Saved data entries
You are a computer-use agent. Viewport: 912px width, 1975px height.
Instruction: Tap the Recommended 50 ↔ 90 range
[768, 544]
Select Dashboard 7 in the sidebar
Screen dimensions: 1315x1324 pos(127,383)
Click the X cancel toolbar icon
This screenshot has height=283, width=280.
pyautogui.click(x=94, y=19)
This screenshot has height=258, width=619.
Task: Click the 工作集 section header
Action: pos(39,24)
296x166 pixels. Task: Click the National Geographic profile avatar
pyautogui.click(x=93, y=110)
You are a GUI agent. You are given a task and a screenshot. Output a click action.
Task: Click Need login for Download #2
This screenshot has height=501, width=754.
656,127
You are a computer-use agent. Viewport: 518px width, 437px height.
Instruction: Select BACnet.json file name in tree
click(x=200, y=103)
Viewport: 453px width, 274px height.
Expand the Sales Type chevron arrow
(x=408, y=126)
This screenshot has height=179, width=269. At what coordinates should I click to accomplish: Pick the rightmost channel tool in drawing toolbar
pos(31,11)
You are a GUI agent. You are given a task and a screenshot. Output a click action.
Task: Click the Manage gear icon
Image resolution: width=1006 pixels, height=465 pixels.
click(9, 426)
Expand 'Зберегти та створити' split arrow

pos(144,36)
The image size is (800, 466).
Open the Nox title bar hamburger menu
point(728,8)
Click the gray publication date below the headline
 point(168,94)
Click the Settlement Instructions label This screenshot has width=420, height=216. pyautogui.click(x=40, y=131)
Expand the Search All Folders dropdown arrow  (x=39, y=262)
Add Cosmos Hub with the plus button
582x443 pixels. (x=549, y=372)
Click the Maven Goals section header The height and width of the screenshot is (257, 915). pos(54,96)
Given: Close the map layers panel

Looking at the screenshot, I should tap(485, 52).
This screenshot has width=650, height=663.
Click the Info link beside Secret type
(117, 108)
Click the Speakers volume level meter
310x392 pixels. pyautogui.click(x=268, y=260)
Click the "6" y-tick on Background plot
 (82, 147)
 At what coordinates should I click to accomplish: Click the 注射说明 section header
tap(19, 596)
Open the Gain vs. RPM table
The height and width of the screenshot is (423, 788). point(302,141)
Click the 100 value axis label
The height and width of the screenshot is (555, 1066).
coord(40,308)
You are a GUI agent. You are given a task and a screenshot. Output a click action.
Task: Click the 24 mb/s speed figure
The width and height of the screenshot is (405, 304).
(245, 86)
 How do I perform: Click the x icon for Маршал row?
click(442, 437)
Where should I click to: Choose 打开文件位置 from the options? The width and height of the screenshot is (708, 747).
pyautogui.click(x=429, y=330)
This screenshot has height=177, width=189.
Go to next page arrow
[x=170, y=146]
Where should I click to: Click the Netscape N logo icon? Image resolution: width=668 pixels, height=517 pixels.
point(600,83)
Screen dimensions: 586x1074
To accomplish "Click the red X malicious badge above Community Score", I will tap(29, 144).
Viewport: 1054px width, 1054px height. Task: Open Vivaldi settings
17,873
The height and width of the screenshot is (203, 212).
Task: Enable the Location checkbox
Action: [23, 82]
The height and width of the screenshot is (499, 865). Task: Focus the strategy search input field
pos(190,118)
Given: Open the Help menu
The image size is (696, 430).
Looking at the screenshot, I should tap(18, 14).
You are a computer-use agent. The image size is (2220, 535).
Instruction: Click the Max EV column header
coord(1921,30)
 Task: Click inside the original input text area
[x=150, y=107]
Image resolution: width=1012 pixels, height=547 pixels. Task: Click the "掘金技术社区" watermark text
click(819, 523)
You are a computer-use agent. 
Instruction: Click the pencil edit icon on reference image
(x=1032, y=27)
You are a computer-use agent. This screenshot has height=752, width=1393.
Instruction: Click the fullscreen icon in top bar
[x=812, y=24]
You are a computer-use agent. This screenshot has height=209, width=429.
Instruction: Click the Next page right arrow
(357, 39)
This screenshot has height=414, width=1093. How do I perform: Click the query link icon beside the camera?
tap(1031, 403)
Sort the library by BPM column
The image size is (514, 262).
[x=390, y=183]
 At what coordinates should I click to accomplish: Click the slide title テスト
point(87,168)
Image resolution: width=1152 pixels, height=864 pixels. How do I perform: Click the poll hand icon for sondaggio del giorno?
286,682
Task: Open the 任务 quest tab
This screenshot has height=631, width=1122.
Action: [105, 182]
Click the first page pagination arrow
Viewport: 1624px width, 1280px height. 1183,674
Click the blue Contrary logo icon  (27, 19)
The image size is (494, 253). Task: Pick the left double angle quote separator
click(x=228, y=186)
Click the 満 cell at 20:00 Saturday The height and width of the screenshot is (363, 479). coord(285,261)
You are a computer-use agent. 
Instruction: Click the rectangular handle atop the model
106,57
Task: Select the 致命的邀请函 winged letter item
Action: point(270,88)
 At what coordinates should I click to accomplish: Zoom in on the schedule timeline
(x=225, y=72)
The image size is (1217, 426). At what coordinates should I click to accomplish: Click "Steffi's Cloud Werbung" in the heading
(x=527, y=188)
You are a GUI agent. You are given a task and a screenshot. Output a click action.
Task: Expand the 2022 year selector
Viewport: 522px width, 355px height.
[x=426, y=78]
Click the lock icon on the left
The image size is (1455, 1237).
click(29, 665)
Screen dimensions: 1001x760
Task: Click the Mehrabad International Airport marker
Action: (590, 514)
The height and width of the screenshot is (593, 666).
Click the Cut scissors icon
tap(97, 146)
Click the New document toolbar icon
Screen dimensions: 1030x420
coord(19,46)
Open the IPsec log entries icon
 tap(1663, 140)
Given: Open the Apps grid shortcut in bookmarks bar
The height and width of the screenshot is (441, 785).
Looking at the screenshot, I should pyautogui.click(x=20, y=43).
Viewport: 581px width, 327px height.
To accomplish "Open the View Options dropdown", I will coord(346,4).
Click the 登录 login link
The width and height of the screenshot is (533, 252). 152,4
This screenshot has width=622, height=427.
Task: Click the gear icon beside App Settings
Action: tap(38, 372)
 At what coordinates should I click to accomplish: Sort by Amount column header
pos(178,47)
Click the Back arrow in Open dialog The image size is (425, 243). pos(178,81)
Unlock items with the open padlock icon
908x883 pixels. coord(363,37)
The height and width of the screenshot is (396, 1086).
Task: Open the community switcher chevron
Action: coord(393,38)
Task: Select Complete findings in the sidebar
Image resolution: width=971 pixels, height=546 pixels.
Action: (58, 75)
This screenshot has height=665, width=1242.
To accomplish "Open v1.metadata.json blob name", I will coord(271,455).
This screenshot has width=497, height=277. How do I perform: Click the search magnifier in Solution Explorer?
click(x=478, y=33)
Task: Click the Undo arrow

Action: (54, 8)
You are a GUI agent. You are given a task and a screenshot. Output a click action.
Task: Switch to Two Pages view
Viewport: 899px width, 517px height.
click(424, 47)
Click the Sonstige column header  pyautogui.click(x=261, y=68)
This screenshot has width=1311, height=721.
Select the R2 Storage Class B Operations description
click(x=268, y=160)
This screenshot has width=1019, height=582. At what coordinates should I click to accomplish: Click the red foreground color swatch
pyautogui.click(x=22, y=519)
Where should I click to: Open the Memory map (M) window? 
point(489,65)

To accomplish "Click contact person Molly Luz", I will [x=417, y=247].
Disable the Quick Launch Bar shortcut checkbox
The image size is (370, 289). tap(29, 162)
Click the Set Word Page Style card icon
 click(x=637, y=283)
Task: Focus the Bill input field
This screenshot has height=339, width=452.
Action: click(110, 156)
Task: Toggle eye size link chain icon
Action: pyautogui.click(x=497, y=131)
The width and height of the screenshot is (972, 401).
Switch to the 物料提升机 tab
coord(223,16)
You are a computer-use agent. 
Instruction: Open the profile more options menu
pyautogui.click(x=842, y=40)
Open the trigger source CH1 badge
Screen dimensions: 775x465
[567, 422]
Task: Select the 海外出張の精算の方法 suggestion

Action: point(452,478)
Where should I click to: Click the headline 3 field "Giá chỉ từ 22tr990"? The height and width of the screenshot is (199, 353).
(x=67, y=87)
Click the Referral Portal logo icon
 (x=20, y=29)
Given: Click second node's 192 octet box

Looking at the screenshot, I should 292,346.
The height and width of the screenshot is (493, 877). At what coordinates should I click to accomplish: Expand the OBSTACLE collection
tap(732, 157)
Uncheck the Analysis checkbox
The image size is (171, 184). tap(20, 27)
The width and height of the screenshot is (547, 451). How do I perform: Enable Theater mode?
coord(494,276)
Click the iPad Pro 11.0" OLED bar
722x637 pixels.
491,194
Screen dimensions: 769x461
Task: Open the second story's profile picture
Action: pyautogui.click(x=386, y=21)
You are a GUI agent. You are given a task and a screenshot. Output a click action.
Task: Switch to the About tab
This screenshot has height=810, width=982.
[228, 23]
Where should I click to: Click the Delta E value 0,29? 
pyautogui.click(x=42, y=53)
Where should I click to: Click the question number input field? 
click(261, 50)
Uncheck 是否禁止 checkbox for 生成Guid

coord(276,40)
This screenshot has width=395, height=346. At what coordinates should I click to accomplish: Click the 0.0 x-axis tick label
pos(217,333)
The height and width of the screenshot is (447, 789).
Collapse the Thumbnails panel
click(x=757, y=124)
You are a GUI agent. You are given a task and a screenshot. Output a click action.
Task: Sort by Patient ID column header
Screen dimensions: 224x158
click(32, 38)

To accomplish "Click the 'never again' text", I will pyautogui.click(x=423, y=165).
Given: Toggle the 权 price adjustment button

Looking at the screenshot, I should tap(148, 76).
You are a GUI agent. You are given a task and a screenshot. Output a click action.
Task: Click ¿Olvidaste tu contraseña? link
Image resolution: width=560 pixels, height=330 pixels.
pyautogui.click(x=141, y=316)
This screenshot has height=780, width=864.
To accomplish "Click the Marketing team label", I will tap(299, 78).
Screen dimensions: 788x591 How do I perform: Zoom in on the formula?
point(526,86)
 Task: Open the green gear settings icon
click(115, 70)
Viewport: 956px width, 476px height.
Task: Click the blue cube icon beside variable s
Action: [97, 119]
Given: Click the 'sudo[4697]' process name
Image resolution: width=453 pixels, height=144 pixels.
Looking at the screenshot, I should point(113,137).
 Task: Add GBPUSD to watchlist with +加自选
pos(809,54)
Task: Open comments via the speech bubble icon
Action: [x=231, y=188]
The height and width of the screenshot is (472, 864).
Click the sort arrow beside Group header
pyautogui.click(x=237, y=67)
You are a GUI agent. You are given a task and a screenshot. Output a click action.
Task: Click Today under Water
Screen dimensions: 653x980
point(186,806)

WHAT THE EXERCISE ASKS
In the entries above, find each line with the word "computer" and show it.

SOLUTION FOR THIS TASK
You are a computer-use agent. Viewport: 912px width, 1975px height.
You are a computer-use agent. Viewport: 518px width, 437px height.
You are a computer-use agent. The image size is (2220, 535).
You are a computer-use agent. 
You are a computer-use agent. This screenshot has height=752, width=1393.
You are a computer-use agent. This screenshot has height=209, width=429.
You are a computer-use agent. 
You are a computer-use agent. 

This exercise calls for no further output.